Malaysia scotches MH370 reward
The Malaysian government has backtracked on its offer of a reward to private search teams looking for MH370.
The Malaysian government yesterday backtracked on its offer of a reward of hundreds of thousands of dollars to private search teams seeking to solve the mystery of MH370, as the lead Australian agency revealed it wanted to keep looking for the doomed flight.
MH370 and its 239 passengers went missing en route from Kuala Lumpur to Beijing on March 8 nearly three years ago, and yesterday the last vessel searching a 120,000sq km ocean grid returned to Perth.

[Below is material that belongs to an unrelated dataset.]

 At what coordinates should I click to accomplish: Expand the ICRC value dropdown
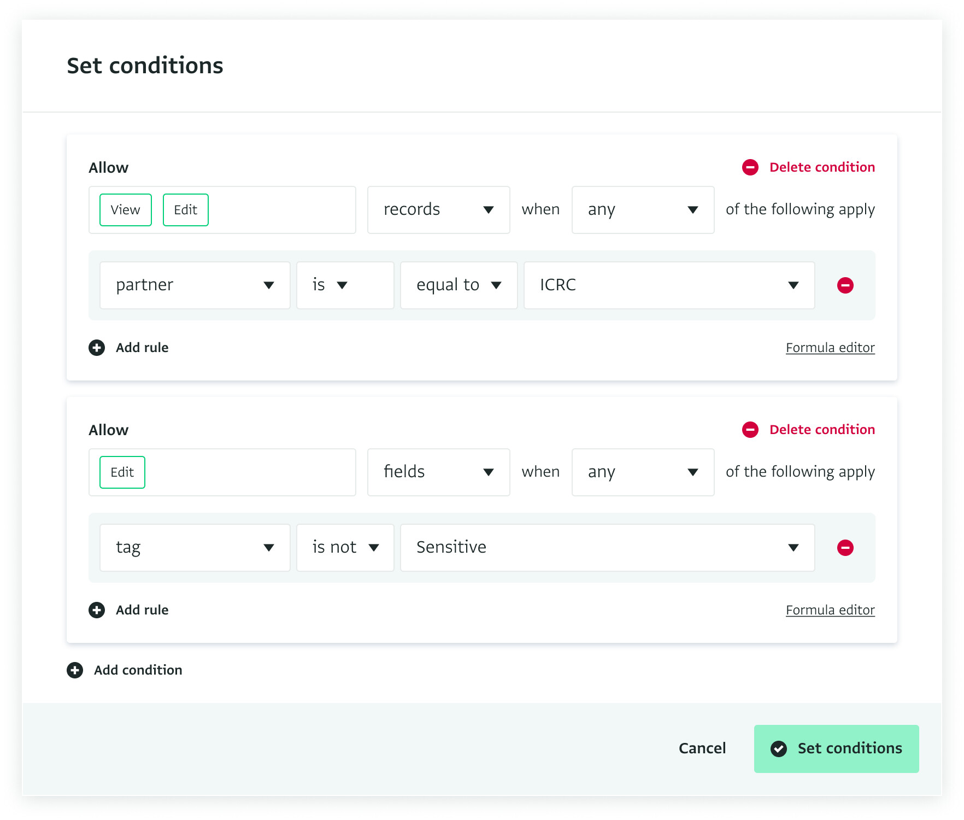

Last week the Malaysian government, the People’s Republic of China and the Australian government brought the $200 million underwater search to an end, leaving unsolved the world’s largest aviation mystery.
Yesterday Malaysia’s Transport Minister Liow Tiong Lai contradicted his deputy’s promise of a reward for private searchers. Mr Liow was in Perth to thank the crew of the search vessel Fugro Equator, which returned overnight from its final few days in the search area 2600km off Western Australia’s coast.
On a visit to Henderson industrial maritime base with Australia’s Transport Minister Darren Chester, Mr Liow said Malaysia would not consider offering a reward to credible private companies searching for the aeroplane.
Last week, Malaysia’s Deputy Transport Minister Abdul Aziz Kaprawi was reported as saying that the government was open to offering “millions” of Malaysian ringgit as a reward (one million ringgit is nearly $300,000 dollars).
“There will be cash rewards in the millions (of ringgit) for those who are able to find substantial information or evidence like the fuselage,” he said.
But Mr Liow told reporters: “It was the deputy minister’s personal view, not the government’s, we are not having any such decision.”
Instead, Mr Liow said Malaysia’s aviation authority would continue to investigate data and plane debris, “and from then on, we hope we can get more credible evidence for the undersea search.”
He said out of 25 pieces of debris, three pieces had been confirmed as being from MH370, another five were considered likely, while other pieces are still being evaluated. “We’ll continue to work on the debris and work with all the countries concerned,” Mr Liow said.
Australia’s lead agency, the Australian Transport Safety Bureau, was asked yesterday why a 25,000sq km area identified last month by aviation experts as a likely area for the missing Boeing 777 was not being searched. The area lies to the north of the official search zone in the southern Indian Ocean.
ATSB chief commissioner Greg Hood said: “It’s highly likely the area now defined by the experts contains the aircraft but that’s not absolutely for certain.”
Asked why the ATSB wouldn’t expand the search area further north, he said “That’s a question for the governments.”
Mr Hood later said ATSB would have liked to continue searching to bring closure to the families.
“Everybody wants to do the right thing — everybody’s got hopes,” Mr Hood said. “Having met a number of family members personally, they continue to have protracted and prolonged grief. I’m profoundly sorry for these people.”
Mr Hood was asked whether it was time to revisit theories that one of MH370’s pilots had deliberately sabotaged the plane, piloting it to the end.
He said analysis of the wing flap suggested a rapid rate of descent “which is suggestive of the aircraft not being in control at the end of the flight.”
Mr Liow said his government needed “more empirical evidence before we move to the next search area”, adding: “We are thinking that there’ll be more debris washing up in a short time to come.”